• **PASSAGE TO READ**:
▼▼▼

# PPP, Kill Pic Added



## rapid fire (Oct 3, 2011)

Practice, Patience and Persistence!  I worked hard and made some tough decisions over the past 3 weeks, but it finally payed off this morning.  Only Red Mojo here was this deers blood.  I just couldn't bring myself to sit in a stand with a red hat on.  Maybe next time.
     Last year was a tough year mentally and physically, but this year is a new day.  I have all but quit my job to hunt and I still can't seem to be in the tree enough to fill the desire.  This cold front coming through has had me and the deer on their feet and in the woods the last few days.  Yesterday was a windy one, but the deer had the need to feed and they were filling their bellies with the wind fallen acorns.  I saw 19 deer in 3 hours yesterday morning and daddy killed a nice doe as we were preparing to leave for the day.  I have watched a ridge across from me for 3 years and it always holds deer.  Yesterday was no different.  I suggested to daddy that we move his stand over to the ridge after we came out.  He agreed and I think I actually had him convinced that it was for his good;  Eventhough he has killed 2 deer out of 4 sits in it's current location.  With the stand moved, I quickly made my way up the tree to make sure all the limbs were clear of my 60" Black Widow Recurve.  The stage was set and I already knew where I would be perched the next morning.
     As the sun fell yesterday evening, the excitement was already building.  A cool 50 degrees and 1/2 mph wind made for a nice sleep and sweet dreams of the monster I would kill in the morning.  Today finally came and boy was I ready.  I made it to my hunting spot at around 6:35 and knew that I would have to sit for a while for the sun to make it up above the horizon, but it was sure to be a nice wait in the calm, 42 degree air.  As I began to ascend my tree, I also began to hear foot steps circling the ridge, not 50 yds away.  I was right in the middle of a ridge full of acorns and knew that I had no choice but to keep climbing in an attempt to reach my 20 perch.  As I neared the top, I could hear that I had no less than 5 deer within 80 yds of me.  Now if I could only get my bow up to my stand before daylight broke.  It was a long 30 minute climb and an even longer 5 minute haul to get my bow up, but now I was ready.  Well, minus the fact that I still had a turned off headlamp on my head, my hat facing the wrong way, no arrow on the string and my stand a little wobbly from not being able to really sink it into the tree.

▲▲▲

• **STORED DATA**:

▼▼▼

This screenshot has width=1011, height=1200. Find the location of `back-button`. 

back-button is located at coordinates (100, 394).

▲▲▲
▼▼▼

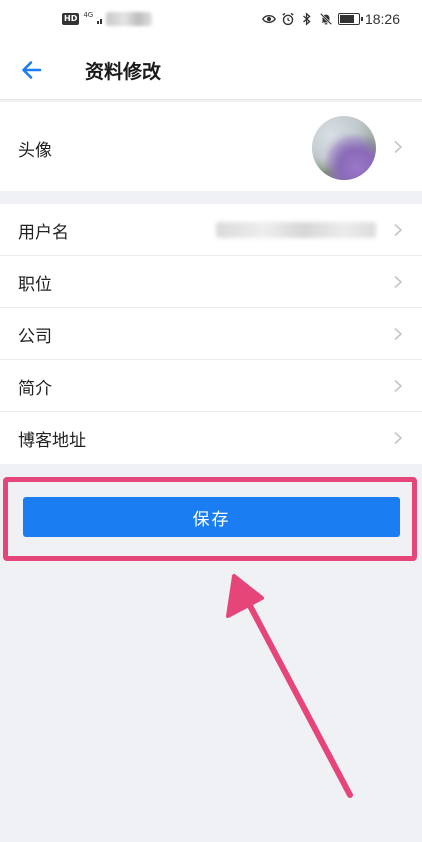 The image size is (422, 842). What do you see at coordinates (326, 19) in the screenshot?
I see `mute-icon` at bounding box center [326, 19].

▲▲▲

• **THE PROBLEM**: In the hunting post, what bow does the writer make sure the limbs are clear for? The listing comes from a different source than the hunting post.

• **SOLUTION TO THIS EXERCISE**: A 60" Black Widow Recurve.